Michael Giberson
I’m not generally a fan of Jeremy Rifkind’s work. But, as a commenter is quoted as saying at the end of this BBC News report on Rifkind’s latest ideas for energy policy, “The world has room for visionaries.”
At a Prague conference, Rifkind outlined a grand scheme for solving economic and energy problems by rapidly moving Europe to distributed renewable energy resources integrated with smart grid systems. If you strip out the seemingly-obligatory-in-public-pronouncements-these-days promise of millions of “green jobs,” it is a vision of what a smart grid system can do for distributed energy. Sure, too ambitious by half, but that is part of what makes it a vision and not a program for immediate action.
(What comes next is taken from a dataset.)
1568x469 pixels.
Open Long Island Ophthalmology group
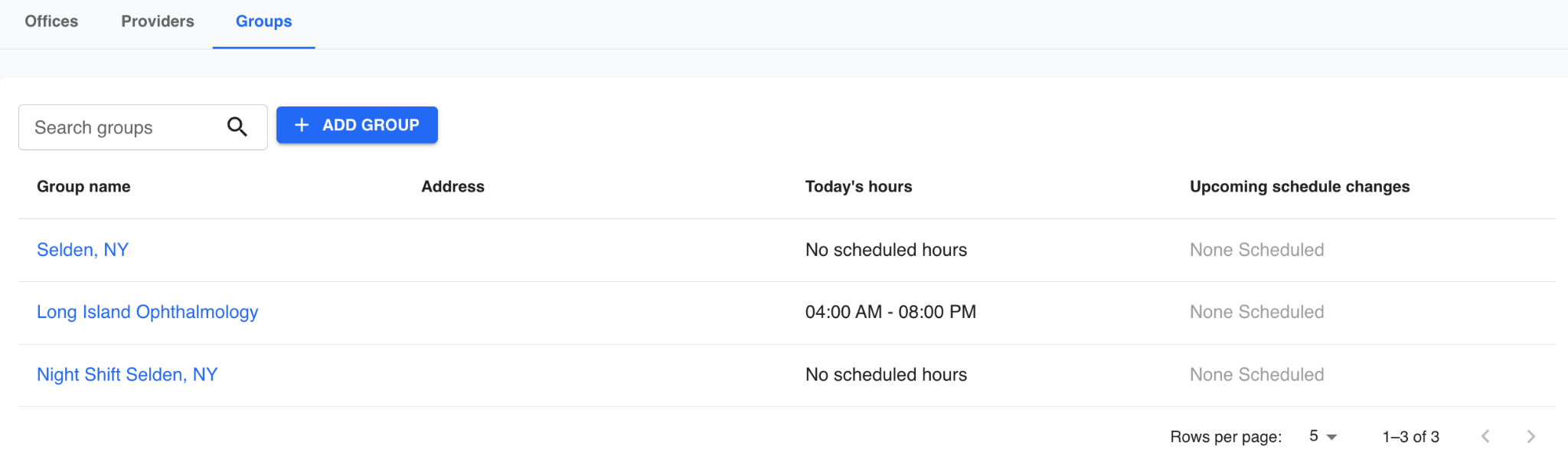tap(147, 312)
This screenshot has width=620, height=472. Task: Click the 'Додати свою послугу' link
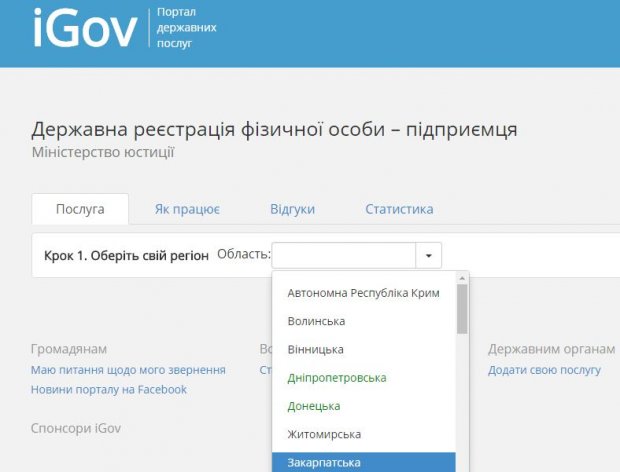click(544, 370)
Although, I’ll have to say, there is an odd bit of centralization in a distributed energy proposal in which at “any one time the system will know what every washing machine is doing in Europe” and in the case of “peak demand, [with] not enough supply, software can say to two million washing machines ‘forget the extra rinse’.” (Though Rifkind notes his system is entirely voluntary and participants would be paid for their contributions.)
In my visionary moments, I imagine a future, more distributed, smart grid system accomplishing much the same sort of interaction and response, but no central system needs to know what every washing machine is doing in Europe in order to achieve my vision. Instead, my local smart grid agent is monitoring local prices (current prices, future prices over the next several hours) and then scheduling home appliance energy use to maximize value against some model of my demand for service from my home appliances (dishes washed, hot water available for bathing, home temperature within a comfortable range, and so forth).
If area demand for electricity is reaching a peak in which sufficient supply is not available, no doubt spot prices will be getting high and my smart grid agent can cycle off my hot water heater, or my air conditioners, or skip the rinse cycle on dishwasher, whichever option (or all three!) that makes sense given my demands for energy services and the current prices available. Maybe I have a rooftop solar array, and at current prices it makes sense for the house to dramatically cut power use and become a net supplier of power to the distribution system.
Sometimes it will be more important to me to have the hot water available and sometimes it will be more important to keep the air conditioners going full blast, but if I’m not home and not going to be home for a few hours, why not make a few bucks off that rooftop solar array? I’d rather the system the manages those tradeoffs be local, not centralized in a system also responsible for millions of other distributed energy resources.
Related, BBC News reports that the UK has unveiled a plan for every home to have a smart meter by 2020.
(HT to Big Gav at the Energy Collective for the link to the story on Rifkind.)